Thomas Piketty’s Capital and Ideology

Filed in National by on September 16, 2019

Democrats (like Bill Clinton, Tom Carper and Chris Coons) turned the Democratic Party away from a party  interested in workers and the poor in order to form a hegemonic voting block around globalism with elements of the right based on the pretext that “a rising tide lifts all boats.”  

As “the economy” surged, manufacturing pants closed, and decent jobs were replaced by training programs &/or jail, it became clear that the rising tide only lifted some boats.  Workers and the poor finding nothing to vote for, stopped voting altogether and the Democratic Party “shifted to representing the interests of high-education, socially liberal elites, whom Thomas Piketty calls the “Brahmin left”.

Across Europe and the US, the right found that it could win back the poor and non-voting workers by “making nativist/racist appeals, blaming foreigners for their collapsing fortunes.”

Boing Boing Does a great job providing some bullet points:

 

Thomas Piketty, the French economist behind 2014’s game-changing Capital in the 21st Century, has a new book, Capital and Ideology (out in France now, coming in English in 2020), which uses the same long-run economic series that Capital 21C benefited from to understand the relationship between wealth and ideology. Central to Piketty’s thesis: that it’s not enough to use class to understand how people vote — you also have to take account of peoples’ beliefs about class (this is a neat way of resolving the tension between traditional left class analysis and contemporary “identitarian” theories of leftist politics).

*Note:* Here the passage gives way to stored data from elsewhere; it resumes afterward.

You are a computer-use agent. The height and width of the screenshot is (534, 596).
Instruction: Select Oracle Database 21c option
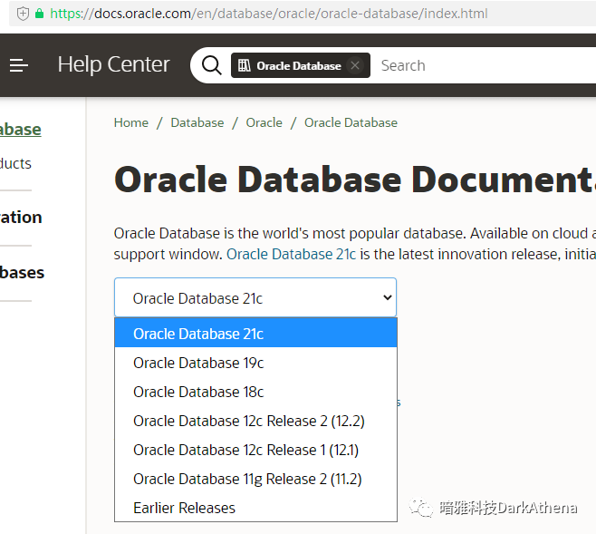point(198,334)
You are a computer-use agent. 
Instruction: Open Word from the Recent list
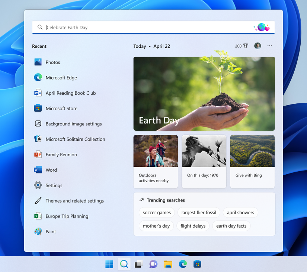pyautogui.click(x=51, y=170)
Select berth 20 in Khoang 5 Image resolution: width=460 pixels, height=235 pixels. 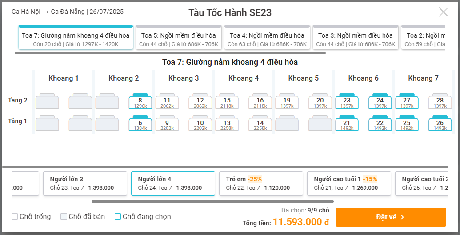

In a very accessible slide deck from a 2019 presentation, Piketty explains this theory using long-run data-series from elections in the US, the UK and France. These data series show how our politics were transformed to the current situation, with nativist/authoritarian parties on the rise:

* Initially, left parties represented low-education/low-opportunity workers, while right parties represented the capital and professional classes

* Over time, left parties made progress in advancing opportunities for some low-income workers, and shifted to representing the interests of high-education, socially liberal elites, whom Piketty calls the “Brahmin left”

* The right parties, meanwhile, became even more firmly entrenched in representing the interests of the “merchant right”

* Both factions embraced globalism, migration, and dismantling of trade protections, including the social safety net that stood in the way of “global competitiveness,” which left low-opportunity, low-education people in increasingly dire straits, pressed by lowering wages and reduced social safety nets

* The Brahmin left largely abandoned its universalist/egalatarian platform in favor of a “meritocratic” one that joined the right parties in a semi-eugenic belief in some peoples’ innate superiority (Piketty: “hard to have a platform promising a PhD for all”)

* The Brahmin left parties want to tax the merchant right at slightly higher levels to pay for operas and universities but are otherwise OK with globalism, attacks on trade unions, etc

* Low-education/low-opportunity workers stop showing up at the polls: there’s been a collapse in their participation in politics (this also made the two factions increasingly indifferent to their needs)

* The merchant right has reactivated these voters by making nativist/racist appeals, blaming foreigners for their collapsing fortunes. This has been a devastatingly effective tactic for getting turkeys to vote for Christmas, leading to more alienation, more embrace of authoritarianism

* This is OK by the merchant right, who have historically (since the French Revolution!) justified their wealth and privilege with a belief in their innate superiority and styled themselves as destined to govern over their social lessers (“Live as though it were the first pages of an Ayn Rand novel”)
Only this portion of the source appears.